The designation will allow the Treasury Department’s Office of Foreign Assets Control to seize assets belonging to the organization in the U.S. and prohibit Americans from financial dealings with the group.
Officials said the U.S. will also designate three of the organization’s leaders, Stanislav Anatolyevich Vorobyev, Denis Valliullovich Gariev and Nikolay Nikolayevich Trushchalov, as terrorists, making them subject to similar sanctions at a personal level.
The group, an ultranationalist Russian organization, has aided in the recruitment of soldiers to back up pro-Russia separatists in eastern Ukraine, and in 2017, Swedish prosecutors said three men accused of plotting bomb attacks against asylum-seekers were trained by members of the organization in St. Petersburg.
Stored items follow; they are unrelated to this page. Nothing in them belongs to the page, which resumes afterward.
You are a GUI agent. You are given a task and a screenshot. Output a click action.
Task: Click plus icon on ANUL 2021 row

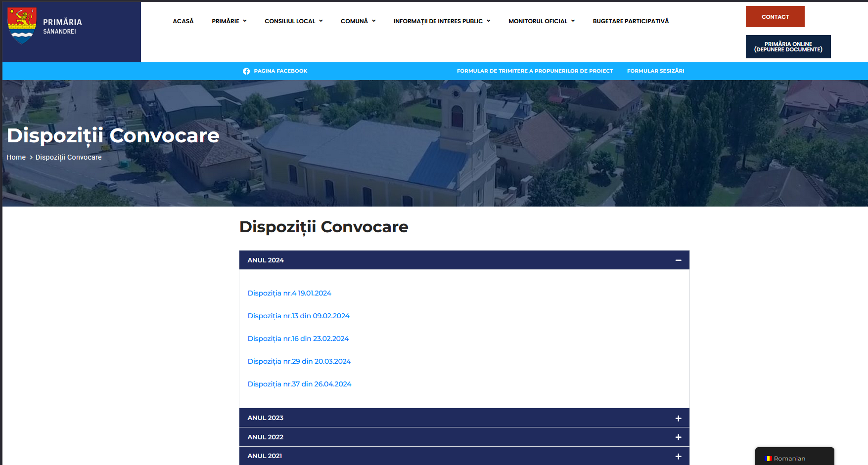[x=678, y=457]
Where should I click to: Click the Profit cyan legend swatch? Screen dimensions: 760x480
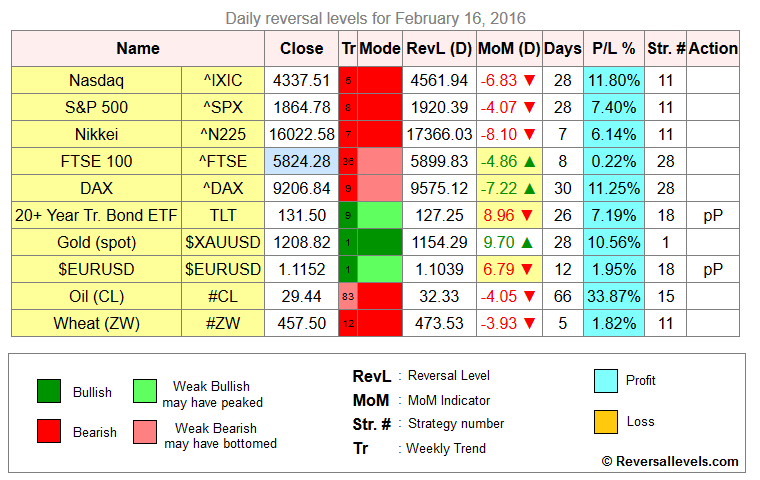tap(606, 381)
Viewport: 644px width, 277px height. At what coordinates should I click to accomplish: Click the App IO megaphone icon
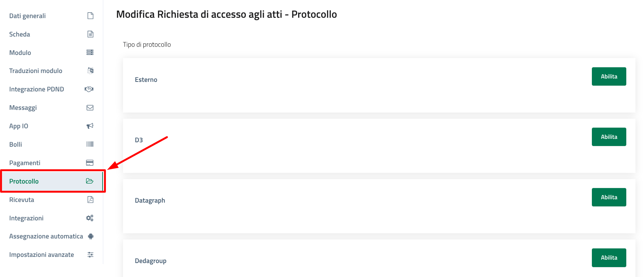(90, 126)
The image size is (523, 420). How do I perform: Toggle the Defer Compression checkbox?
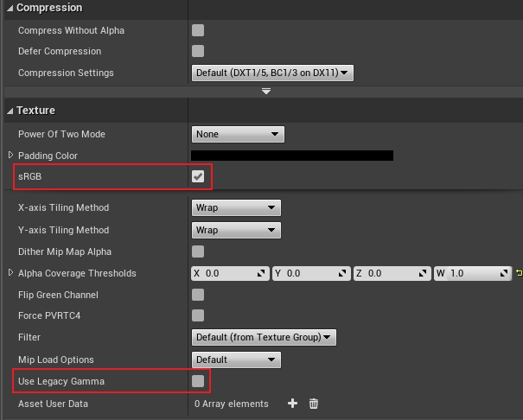tap(198, 51)
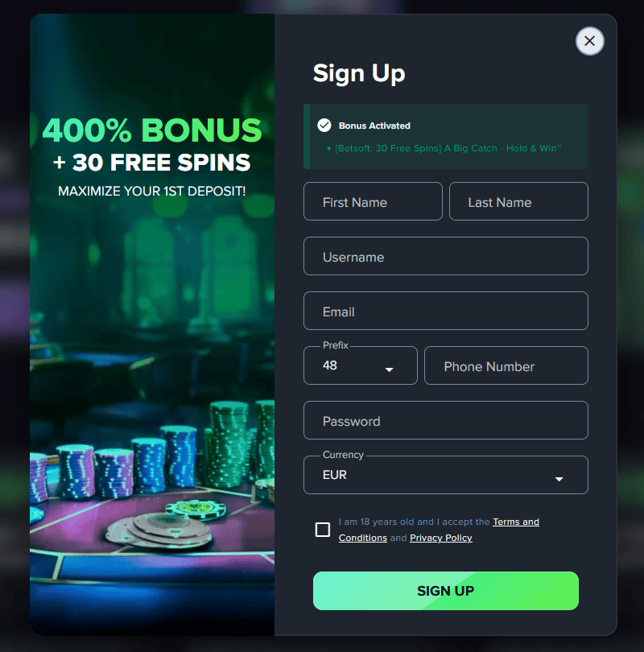This screenshot has width=644, height=652.
Task: Select the EUR currency field
Action: click(x=446, y=475)
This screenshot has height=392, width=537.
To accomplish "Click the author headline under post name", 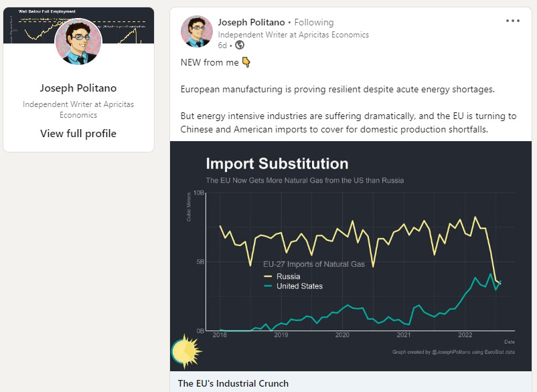I will coord(293,34).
“These designations are unprecedented,” Ambassador Nathan A. Sales, the State Department’s counterterrorism coordinator, told The New York Times. “This is the first time the United States has ever designated white supremacists as terrorists, and this illustrates how seriously this administration takes the white supremacist terrorist threat. We are doing things no previous administration has done to counter this threat.”
The move comes amid pressure on the administration to apply the designation to white supremacist groups.
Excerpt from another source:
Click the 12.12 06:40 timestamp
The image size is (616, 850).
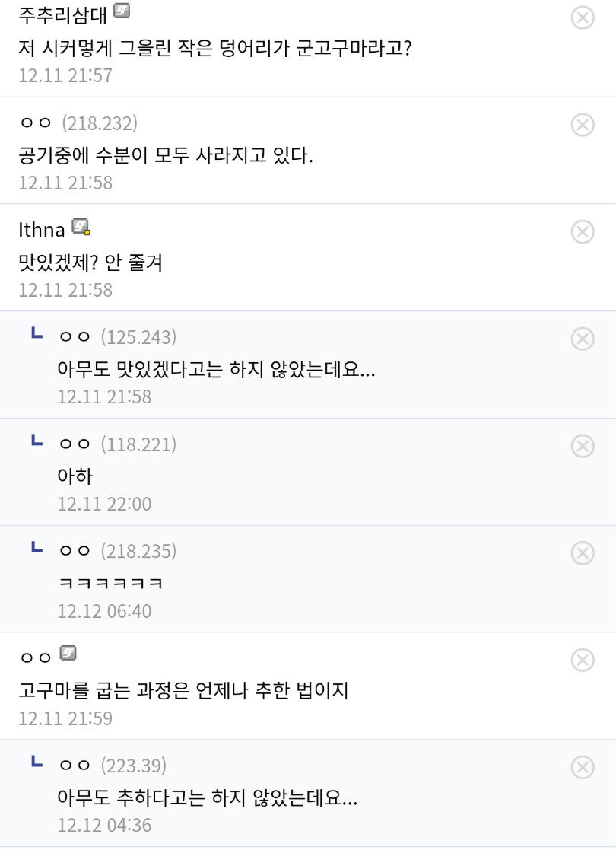click(104, 611)
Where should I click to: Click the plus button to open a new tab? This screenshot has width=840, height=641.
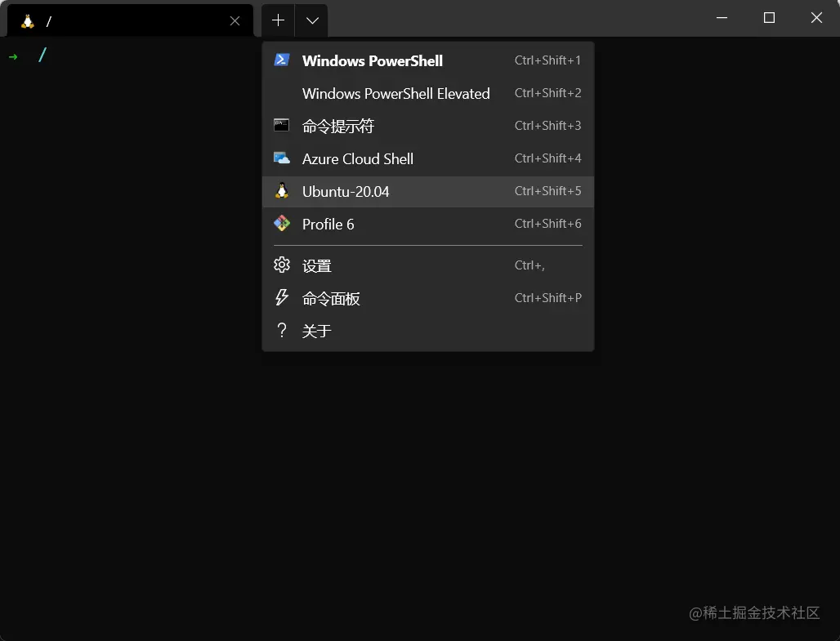pyautogui.click(x=279, y=20)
Rep. Max Rose (D-N.Y.), the chairman of the House Homeland Security Subcommittee on Intelligence and Counterterrorism, last year led a letter to Secretary of State Mike Pompeo asking why groups such as Ukraine’s Azov Battalion and Finland’s Nordic Resistance Movement were not designated foreign terrorist organizations.
Rose and others have noted that, until now, the designation and its attendant sanctions have been overwhelmingly used for Islamist groups.
Mary McCord, a former head of the Justice Department’s National Security Division, called the expansion “important.”
“Far-right extremist causes, in particular white supremacy and white nationalism, have become more international,” she told the Times. “It is appropriate for the State Department to have been scrutinizing whether there are organizations that meet the criteria for that designation because with it, the organization becomes poison in terms of doing business with it or providing funds, goods or services to it.”